Why are you using TextEdit to view this OLK file, and not some other tool

Feb 5, 2020 5:53 AM in response to MrHoffman

Mr. Hoffman,

I do not know what the files are. As OI mentioned previously Text edit was set as the default app. I do not even care what is in the file anymore, I just want to be able to remove the encoding on my text app. Each time I open it, it opens twice, once with the old endcoded text on it and right on top of that as the text edit app without any text. I hope this clears up what I am trying to fix. Thanks for your help.

Feb 5, 2020 8:34 AM in response to judefromtoronto

If you “do not knoe what the files are”, then what do you think is in the files? Unknown?


If the files are in some app-related directory path, does that provide a clue?


If you’re not sure, there are some command-line level tools that can potentially identify the format of the contents. The usual command there is file, followed by the full path to the file to check. That'll be performed at the command line, after launching Terminal.app. The other approach is dumping the file—which is the approach closest to what seemed to be the goal with using TextEdit.app —but dumping and reversing a file format is a little involved for a forum-based discussion. And that reversing usually starts with the file command.


If you’re on macOS Catalina as implied by the forum choice, what you’re reporting here is pretty common with somebody that had an old Microsoft Office version around; Office 2011 or earlier. Those are 32-bit apps and don't work on Catalina, and files that had expected to be accessed with those or other 32-bit apps can revert to some other and ill-suited app. OLK-message related file names are pretty commonly part of Office and Outlook, though that's probably not the only use of OLK-based names around.

Feb 5, 2020 10:55 AM in response to judefromtoronto

Force-quit TextEdit, if it’s stuck.

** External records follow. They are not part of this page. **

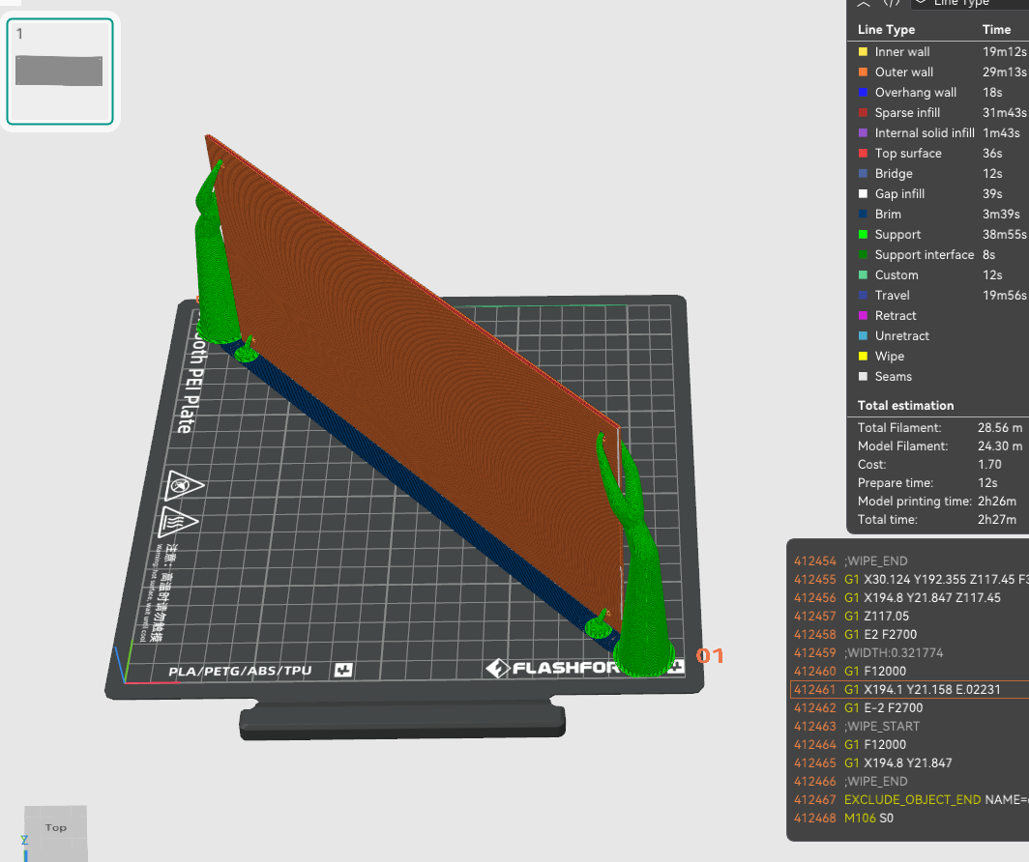
Task: Collapse the legend panel with the up chevron
Action: (x=864, y=3)
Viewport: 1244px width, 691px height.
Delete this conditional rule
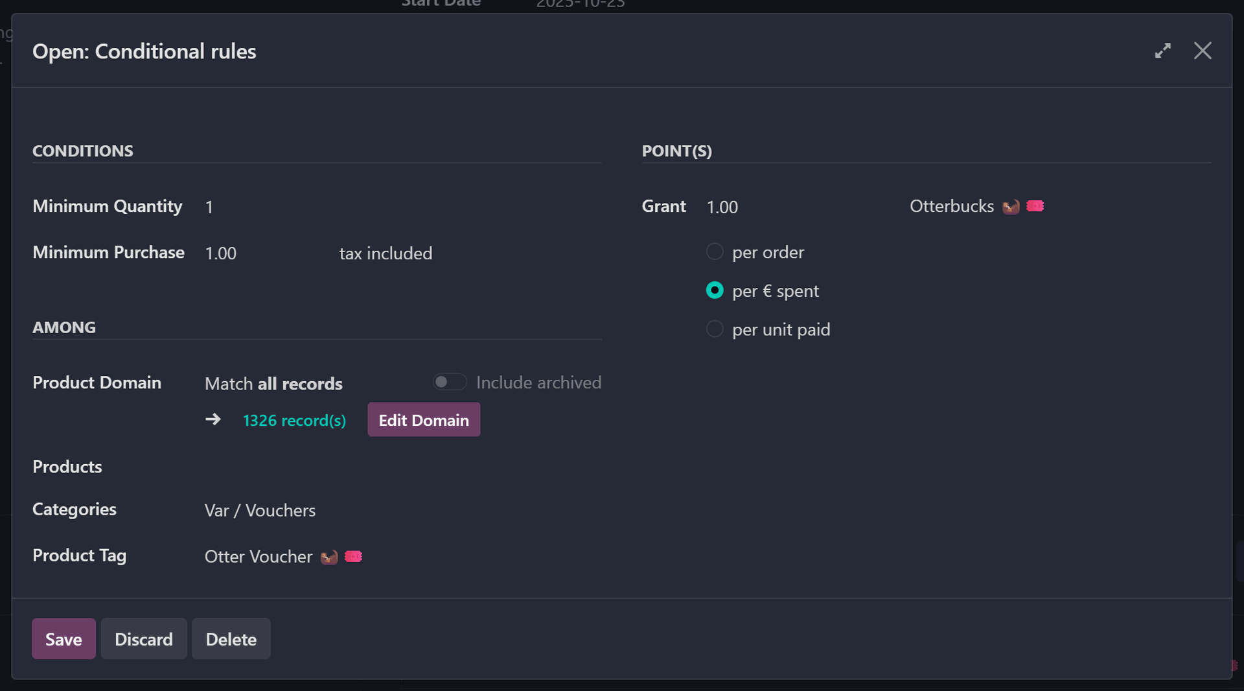coord(231,639)
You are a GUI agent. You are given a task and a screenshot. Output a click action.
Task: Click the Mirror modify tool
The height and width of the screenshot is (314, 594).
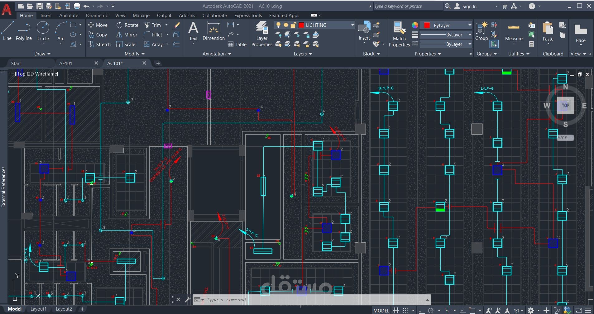click(127, 35)
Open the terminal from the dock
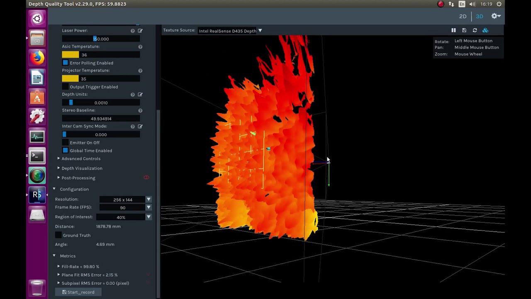Viewport: 531px width, 299px height. 37,156
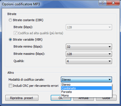Select Bitrate variabile (VBR) radio button
121x106 pixels.
coord(10,40)
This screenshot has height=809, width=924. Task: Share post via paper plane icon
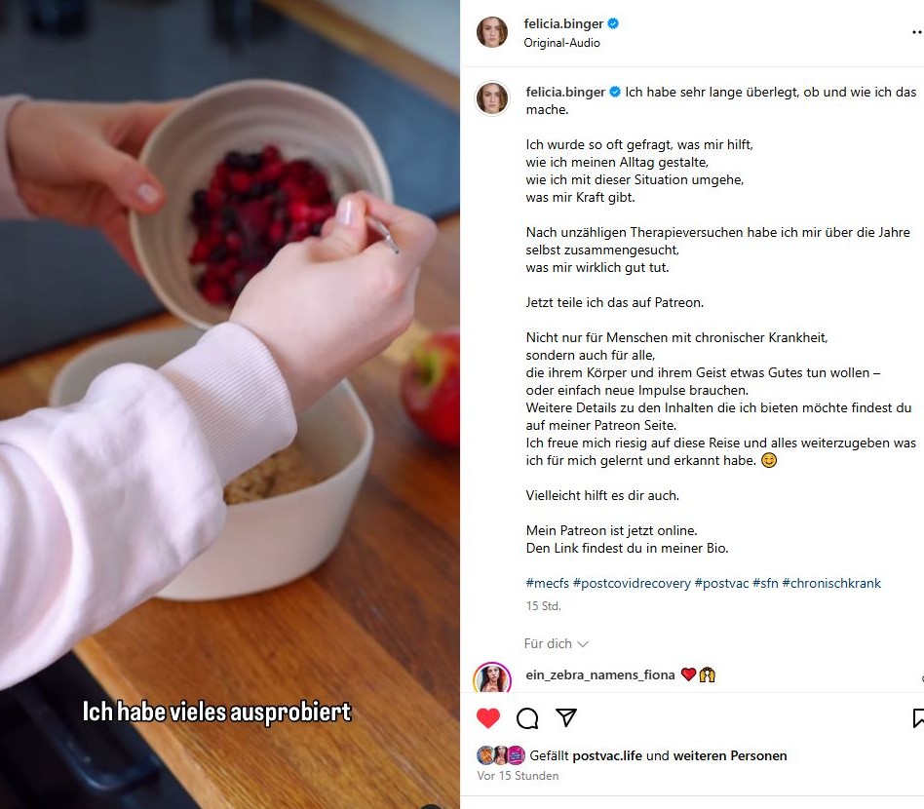pos(565,717)
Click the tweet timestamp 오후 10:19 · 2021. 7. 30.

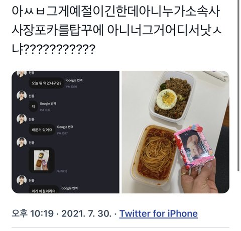coord(61,213)
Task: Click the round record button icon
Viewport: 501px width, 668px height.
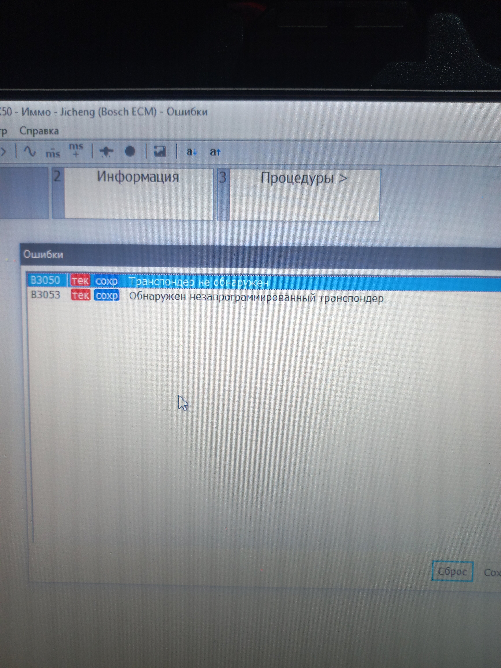Action: (130, 151)
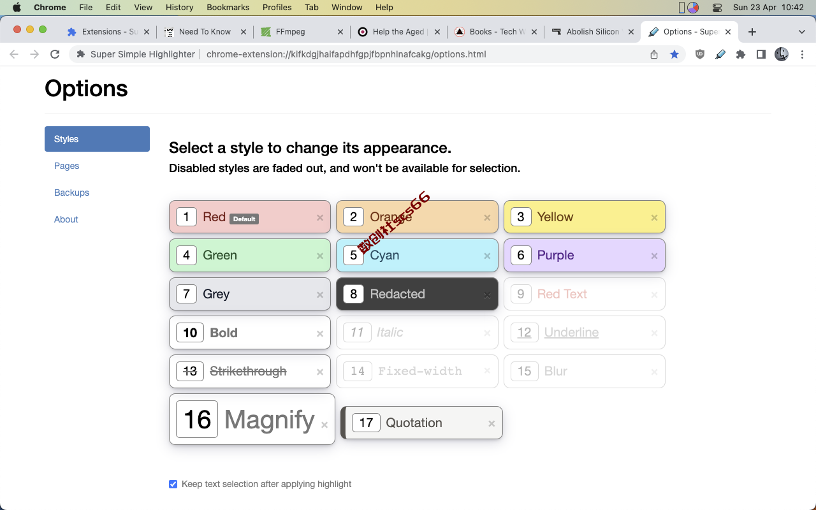Click the Super Simple Highlighter extension icon
The height and width of the screenshot is (510, 816).
[x=720, y=54]
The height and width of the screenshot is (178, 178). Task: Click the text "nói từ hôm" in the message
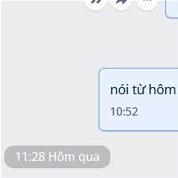143,90
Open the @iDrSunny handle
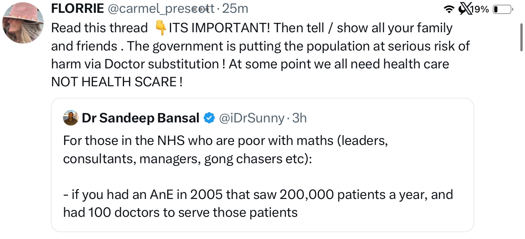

To force-quit, control-click on the TextEdit app icon in the Dock, and select Force Quit from the pop-up menu.


Then don’t use TextEdit with files that are not text files.


Mixing TextEdit on non-text files won’t have a happy outcome for your apps and your data. Corruptions can ensue.


Imagine blaming a pair of reading glasses for an English reader’s problems reading a book written in Spanish, because the text is not written in English. The reading glasses don’t change the language that the book is written in. The reading glasses here being TextEdit.


And as mentioned, the red button doesn’t do what you think it does. You’ll want to select ⌘Q (the command Q chord) to quit the app.